Segment Start: Input material
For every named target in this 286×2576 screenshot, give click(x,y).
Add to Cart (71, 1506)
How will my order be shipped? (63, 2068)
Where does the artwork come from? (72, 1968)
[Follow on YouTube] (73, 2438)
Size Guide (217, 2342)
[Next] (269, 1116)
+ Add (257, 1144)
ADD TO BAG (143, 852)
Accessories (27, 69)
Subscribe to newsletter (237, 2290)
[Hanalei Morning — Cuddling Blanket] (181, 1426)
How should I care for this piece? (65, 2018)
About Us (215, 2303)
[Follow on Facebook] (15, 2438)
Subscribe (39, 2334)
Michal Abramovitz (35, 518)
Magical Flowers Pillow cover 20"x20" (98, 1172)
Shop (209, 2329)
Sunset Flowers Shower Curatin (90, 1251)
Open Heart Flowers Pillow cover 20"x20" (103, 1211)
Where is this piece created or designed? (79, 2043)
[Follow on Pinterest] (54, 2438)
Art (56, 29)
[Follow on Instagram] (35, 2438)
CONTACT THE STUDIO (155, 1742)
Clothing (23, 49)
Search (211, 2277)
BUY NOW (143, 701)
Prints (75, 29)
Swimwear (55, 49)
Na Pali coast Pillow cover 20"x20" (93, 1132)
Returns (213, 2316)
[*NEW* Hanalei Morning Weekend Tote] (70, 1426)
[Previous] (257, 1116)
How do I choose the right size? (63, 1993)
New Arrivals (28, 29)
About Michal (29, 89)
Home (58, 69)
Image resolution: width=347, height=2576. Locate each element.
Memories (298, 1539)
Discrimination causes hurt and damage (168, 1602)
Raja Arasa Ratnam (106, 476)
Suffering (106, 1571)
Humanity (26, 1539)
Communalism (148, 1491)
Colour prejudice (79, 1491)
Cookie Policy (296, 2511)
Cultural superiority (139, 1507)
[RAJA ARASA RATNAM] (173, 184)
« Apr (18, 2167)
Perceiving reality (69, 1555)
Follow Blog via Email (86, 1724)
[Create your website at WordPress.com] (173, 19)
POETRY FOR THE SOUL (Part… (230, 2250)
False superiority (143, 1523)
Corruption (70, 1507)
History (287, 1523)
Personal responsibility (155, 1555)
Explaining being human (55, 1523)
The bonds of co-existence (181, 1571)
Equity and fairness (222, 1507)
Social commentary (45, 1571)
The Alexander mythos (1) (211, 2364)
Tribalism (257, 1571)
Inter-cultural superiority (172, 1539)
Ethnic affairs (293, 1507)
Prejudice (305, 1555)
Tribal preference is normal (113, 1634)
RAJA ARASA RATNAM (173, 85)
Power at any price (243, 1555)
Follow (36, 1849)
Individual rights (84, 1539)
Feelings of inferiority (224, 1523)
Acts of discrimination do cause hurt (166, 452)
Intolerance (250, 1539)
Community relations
Segment End: Input material
_Work order_: Write every entry out again. Keep each one exact.

_Answer space_:
For every named target in this 286×2576 screenshot, give click(x,y).
Add to Cart (71, 1506)
How will my order be shipped? (63, 2068)
Where does the artwork come from? (72, 1968)
[Follow on YouTube] (73, 2438)
Size Guide (217, 2342)
[Next] (269, 1116)
+ Add (257, 1144)
ADD TO BAG (143, 852)
Accessories (27, 69)
Subscribe to newsletter (237, 2290)
[Hanalei Morning — Cuddling Blanket] (181, 1426)
How should I care for this piece? (65, 2018)
About Us (215, 2303)
[Follow on Facebook] (15, 2438)
Subscribe (39, 2334)
Michal Abramovitz (35, 518)
Magical Flowers Pillow cover 20"x20" (98, 1172)
Shop (209, 2329)
Sunset Flowers Shower Curatin (90, 1251)
Open Heart Flowers Pillow cover 20"x20" (103, 1211)
Where is this piece created or designed? (79, 2043)
[Follow on Pinterest] (54, 2438)
Art (56, 29)
[Follow on Instagram] (35, 2438)
CONTACT THE STUDIO (155, 1742)
Clothing (23, 49)
Search (211, 2277)
BUY NOW (143, 701)
Prints (75, 29)
Swimwear (55, 49)
Na Pali coast Pillow cover 20"x20" (93, 1132)
Returns (213, 2316)
[*NEW* Hanalei Morning Weekend Tote] (70, 1426)
[Previous] (257, 1116)
How do I choose the right size? (63, 1993)
New Arrivals (28, 29)
About Michal (29, 89)
Home (58, 69)
Image resolution: width=347, height=2576. Locate each element.
Memories (298, 1539)
Discrimination causes hurt and damage (168, 1602)
Raja Arasa Ratnam (106, 476)
Suffering (106, 1571)
Humanity (26, 1539)
Communalism (148, 1491)
Colour prejudice (79, 1491)
Cookie Policy (296, 2511)
Cultural superiority (139, 1507)
[RAJA ARASA RATNAM] (173, 184)
« Apr (18, 2167)
Perceiving reality (69, 1555)
Follow Blog via Email (86, 1724)
[Create your website at WordPress.com] (173, 19)
POETRY FOR THE SOUL (Part… (230, 2250)
False superiority (143, 1523)
Corruption (70, 1507)
History (287, 1523)
Personal responsibility (155, 1555)
Explaining being human (55, 1523)
The bonds of co-existence (181, 1571)
Equity and fairness (222, 1507)
Social commentary (45, 1571)
The Alexander mythos (1) (211, 2364)
Tribalism (257, 1571)
Inter-cultural superiority (172, 1539)
Ethnic affairs (293, 1507)
Prejudice (305, 1555)
Tribal preference is normal (113, 1634)
RAJA ARASA RATNAM (173, 85)
Power at any price (243, 1555)
Follow (36, 1849)
Individual rights (84, 1539)
Feelings of inferiority (224, 1523)
Acts of discrimination do cause hurt (166, 452)
Intolerance (250, 1539)
Community relations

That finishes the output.